Friday, February 5, 2016

Clinton's "experience" in foreign affairs

Former Secretary of State Hillary Rodham Clinton does have foreign policy experience. The job of Secretary of State is specifically to be the President's number one representative abroad, operating through US Ambassadors as intermediaries. She held that position for four years.

Clinton with Negroponte


Her subalterns included Cheryl Mills, who's claim to fame is the "orchestration" of Haitian politics, after the Bush administration - with Clinton's support - overthrew the elected government there (again!) in 2004. Mills was Secretary Clinton's Chief of Staff. Her deputy was James Steinberg, who cut his teeth as an analyst with the CIA-beloved Rand Corporation and directed the neoliberal Brookings Institution think-tank. Jack Lew, her Deputy for Management and Resources, also an alum from Brookings, was also once a COO with Citigroup - a Wall Street uber-bank. Her Director of Policy Planning was Anne-Marie Slaughter, another right-of-center alum of Brookings and the New America Foundation, which includes among its directors the CEO of Google, and neo-con luminary Francis Fukuyama. Advising her was her longtime friend, the bloodthirsty former Secretary of State Madeleine Albright.

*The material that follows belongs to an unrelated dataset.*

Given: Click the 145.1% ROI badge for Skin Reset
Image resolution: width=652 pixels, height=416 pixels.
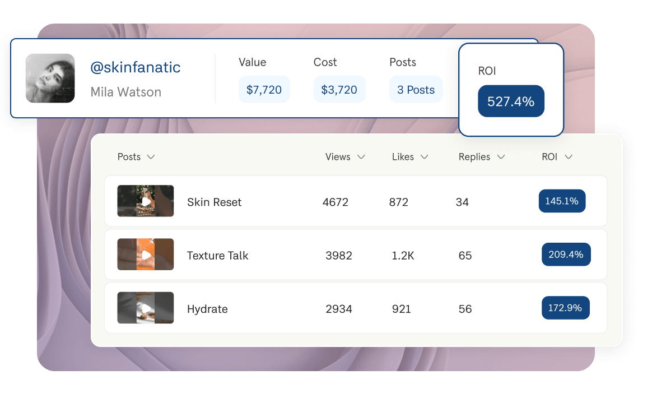Looking at the screenshot, I should (562, 201).

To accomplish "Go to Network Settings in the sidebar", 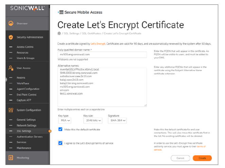I will click(x=27, y=125).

Not to be outdone by George W. Bush in maintaining the US's neocolonial grip on Latin America, she hired John Negroponte - former Ambassador to Honduras during the bad old Reagan days of US-supported right-wing death squads - to oversee the US participation in the coup d'etat against the democratically elected government of Honduras in 2009; and she seldom missed an opportunity to slander Venezuela's President Hugo Chavez - also democratically elected with broad popular support.

She paved the way for increased US military involvement in African nations, but that is understandable as a marketing strategy for the the Clinton Foundation - which lobbies for war material behemoths Lockheed-Martin and Boeing (top foundation contributors: Gates, Walmart, and Coc-Cola). The Clinton Foundation also lobbies for Exxon-Mobil and Chevron. She strongly supported, against a great deal of counsel to the contrary, the ill-conceived destruction of the Libyan government - called "Operation Unified Protector" - which has left a militarized and stateless nightmare in its wake.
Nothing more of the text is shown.